PERFIL: Soraya Lima a dançarina cujo segredo é “sentir intensamente a música”

Cidade da Praia, 30 Jun (Inforpress) – A jovem dançarina cabo-verdiana Soraya Lima disse em entrevista à Inforpress que o segredo da dança está em “sentir intensamente a música” e que nesta manifestação cultural cada um é livre para fazer transparecer aquilo que sente.

“Acho que o segredo está em sentir intensamente a música. Os passos que eu “crio” podem ser vistos como uma interpretação do que eu oiço.
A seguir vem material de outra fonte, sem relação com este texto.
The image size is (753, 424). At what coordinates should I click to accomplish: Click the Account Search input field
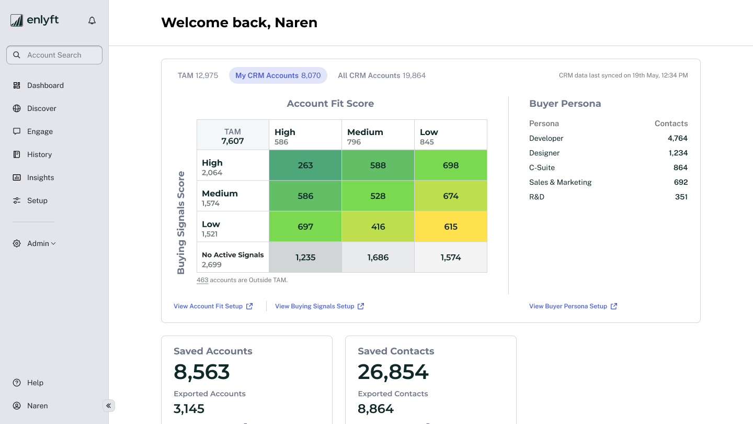point(54,55)
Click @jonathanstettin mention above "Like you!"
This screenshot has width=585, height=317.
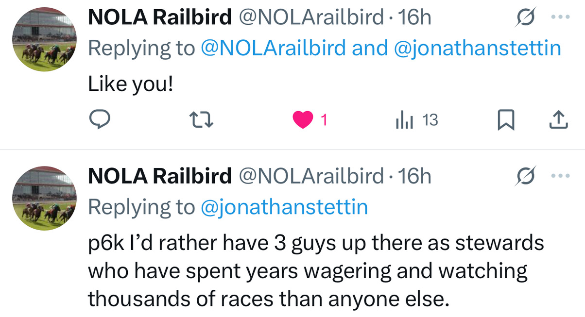coord(477,48)

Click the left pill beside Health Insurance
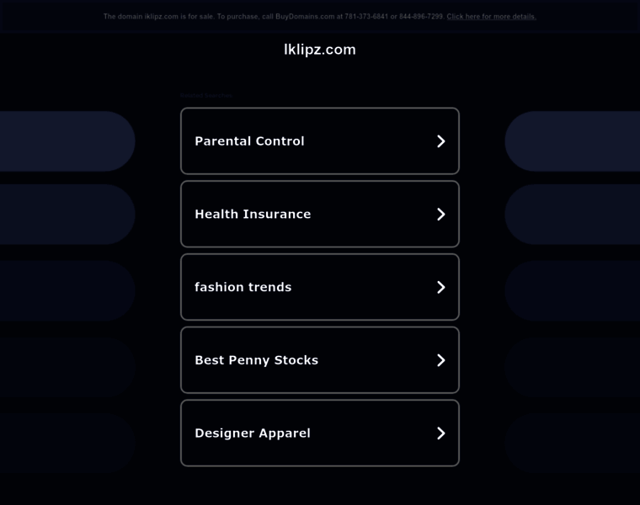click(x=66, y=215)
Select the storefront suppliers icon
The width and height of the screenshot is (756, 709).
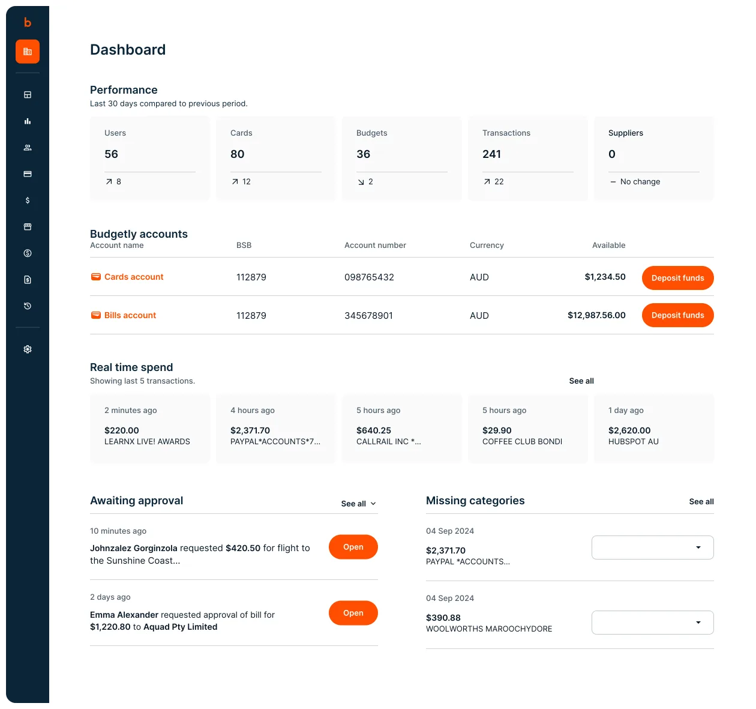(28, 227)
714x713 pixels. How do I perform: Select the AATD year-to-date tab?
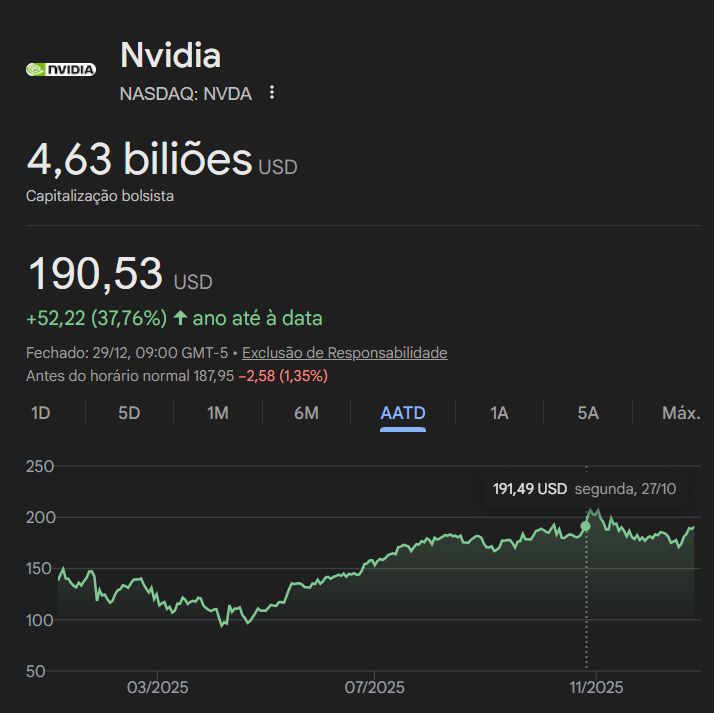click(x=403, y=413)
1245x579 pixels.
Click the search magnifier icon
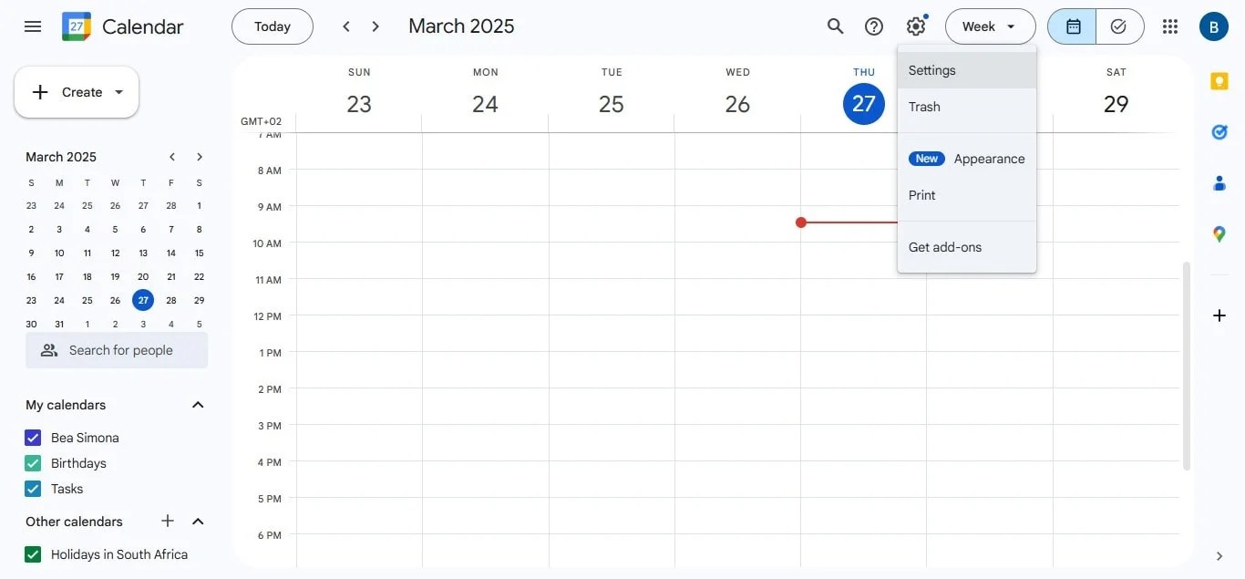tap(835, 26)
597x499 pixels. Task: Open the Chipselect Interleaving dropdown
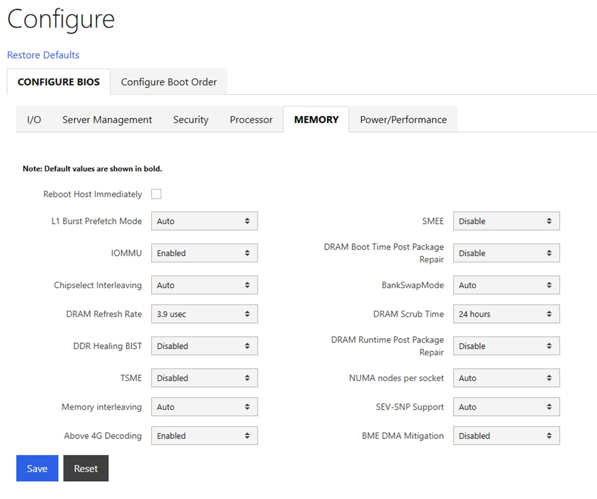[204, 284]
A música entra e os passos saem”, afirmou a dançarina de 22 anos, que actualmente é também estudante de Terapia da Fala, na cidade do Porto, Portugal.
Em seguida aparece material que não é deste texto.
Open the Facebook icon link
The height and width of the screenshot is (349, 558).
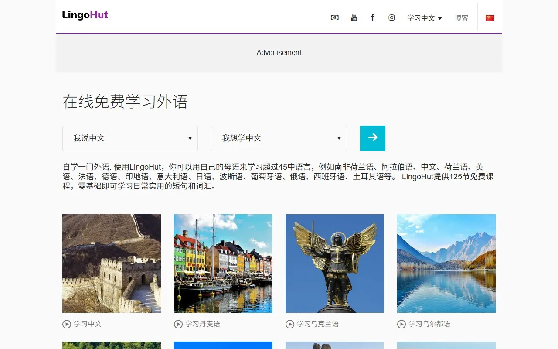373,18
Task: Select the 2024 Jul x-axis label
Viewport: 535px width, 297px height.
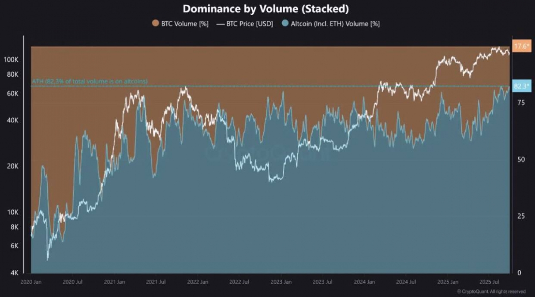Action: click(406, 282)
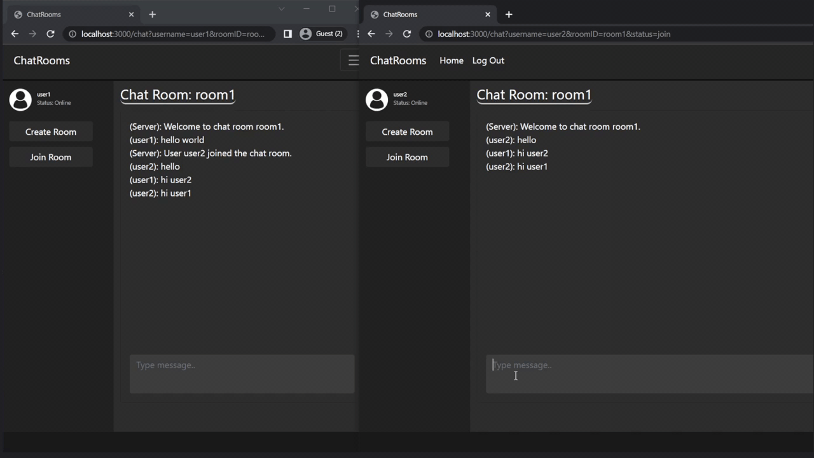Click Create Room in user1's sidebar
The image size is (814, 458).
pos(50,132)
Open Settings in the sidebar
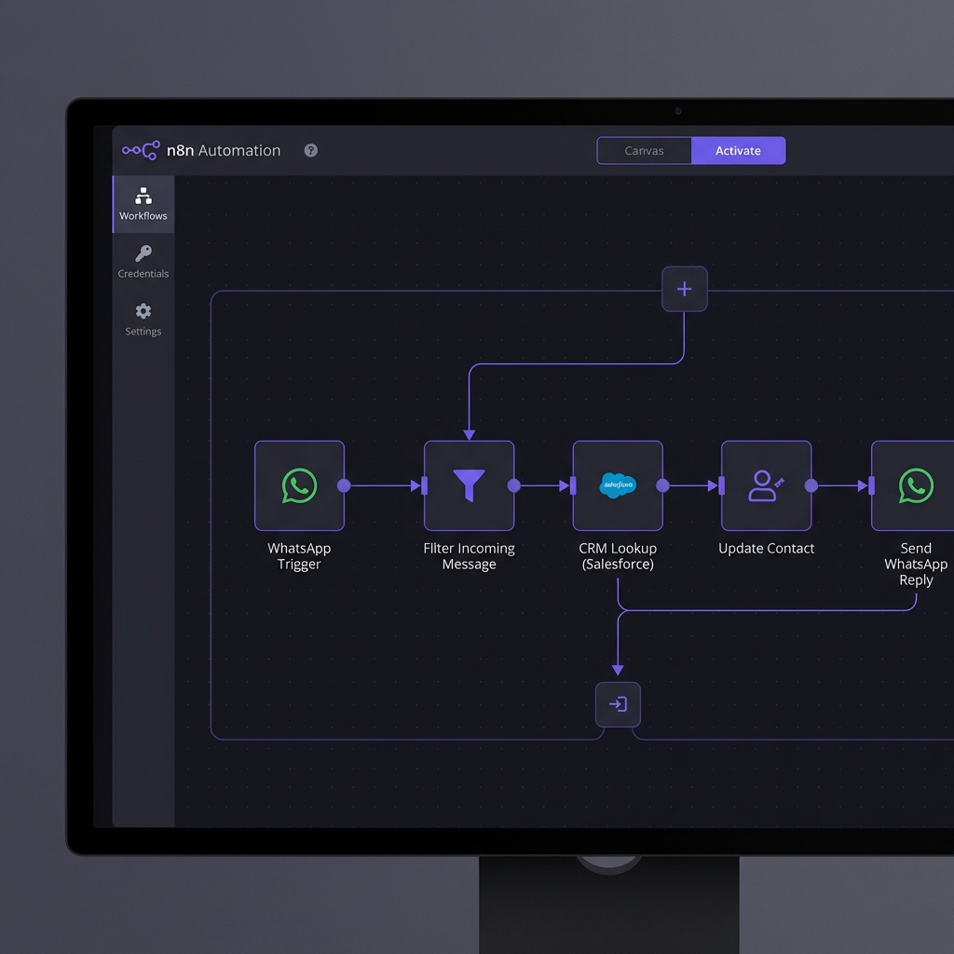 143,319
Instado a falar sobre como surgiu o seu interesse pela dança, Soraya respondeu que o seu amor para esta que é considerada uma das três principais artes cénicas da antiguidade, ao lado do teatro e da música, surgiu desde criança.
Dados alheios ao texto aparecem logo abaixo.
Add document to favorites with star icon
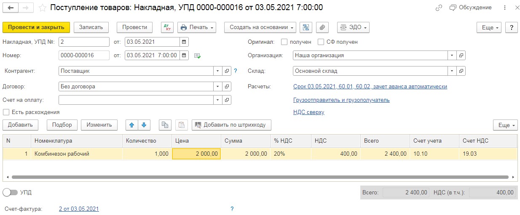Viewport: 520px width, 215px height. click(x=42, y=8)
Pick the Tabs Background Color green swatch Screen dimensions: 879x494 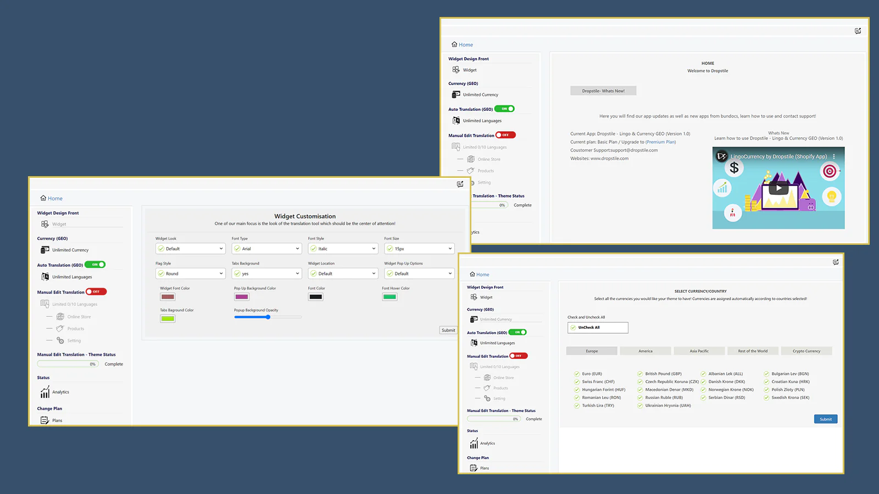click(x=168, y=319)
“Aos cinco anos, entrei numa escola de dança do ventre e com seis fiz a minha primeira apresentação. E desde então, não parei. Com o passar dos anos, continuei a explorar outros ritmos, como músicas tradicionais cabo-verdianos, hip hop sensual, kuduru, kizomba, danças latinas. Isso tanto em grupos de dança como individualmente”, acrescentou.

Estas experiências, contou Soraya Lima, a ajudou muito a conhecer diferentes passos que poderão ser vistos nos freestyles que publica em forma de vídeo em redes sociais como o Istragram (miss_dancekiller) e o Youtube (Miss Dancekiller). O resultado, referiu, “está a ser positivo” uma vez que, informou, tem recebido muito feedback.

“Gosto sempre de usar o que conheço e dançar do meu jeito porque defino a dança como uma forma de expressão e cada um tem a sua”, frisou esta jovem natural do bairro de Ponta d’Água, na cidade da Praia, dando conta que os “maiores incentivos” vêm da mãe e também das irmãs e amigas.

Quanto às inspirações, Soraya Lima não hesita em indicar o nome da cantora, compositora e actriz norte-americana Beyoncé, pela atitude e a energia que, segundo esta jovem, ela passa.

Questiona sobre como é conciliar os estudos e a dança, esta entrevistada responde que “é um bocado difícil”, porque o stress dificulta.

“Mas também uso a dança para aliviar, por isso, sempre consigo dar um jeitinho”, pontuou Soraya Lima, afirmando ainda ter “vários ídolos” e que gostaria muito de dançar com artistas como Djodje, Elida Almeida, Hélio Batalha, Mayra Andrade, dentre outros nacionais e internacionais, aliás, deixa claro que “se Deus quiser” que isto acontece estará sempre aberta para receber e aceitar convites.

Olhando para o futuro, Soraya Lima diz que tem como plano, isso depois de terminar a faculdade, abrir uma escola de dança e ensinar o que sabe.